| Prompt |
Copy each line of the listing where the word "Task" can be found.
*** Information shown ***
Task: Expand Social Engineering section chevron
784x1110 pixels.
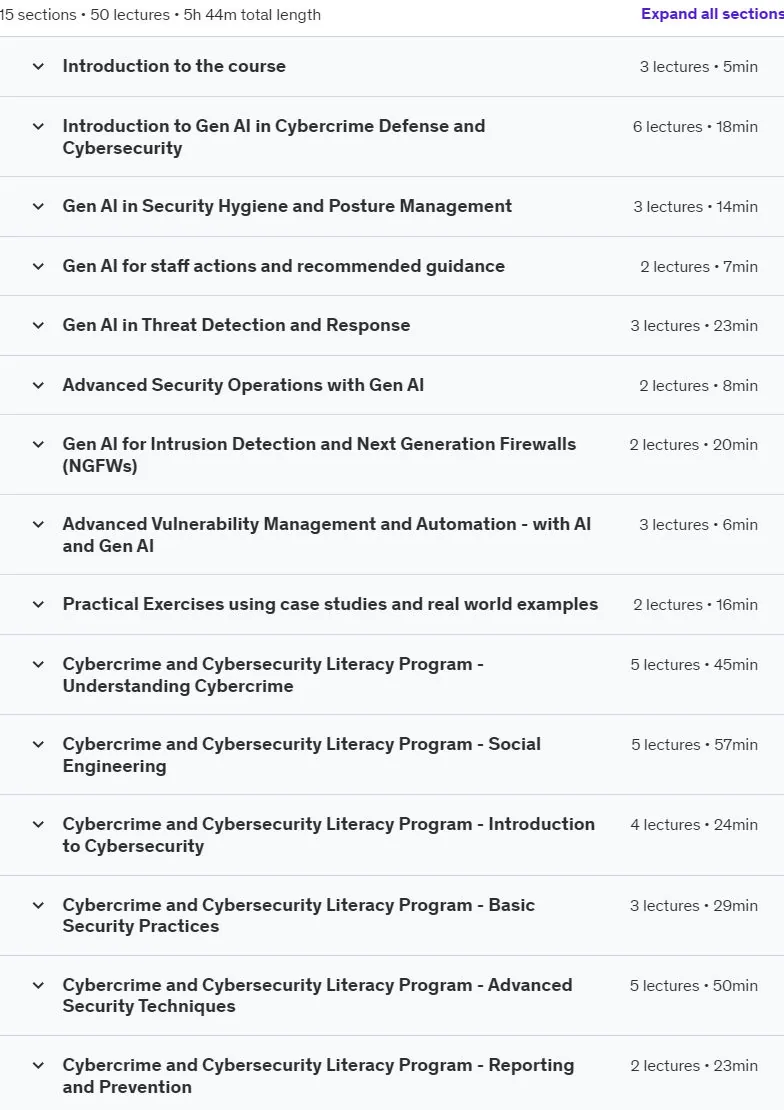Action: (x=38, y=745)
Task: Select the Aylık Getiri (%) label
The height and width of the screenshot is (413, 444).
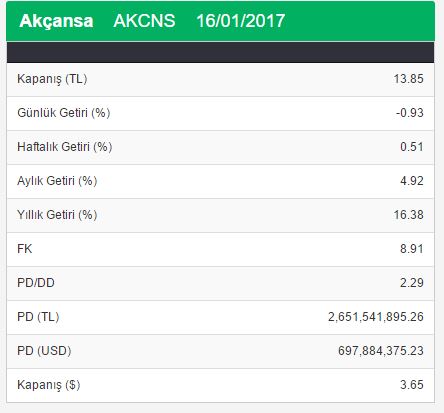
*** End of Information shown ***
| Result of this exercise |
Task: Expand Social Engineering section chevron
Task: Select the Aylık Getiri (%) label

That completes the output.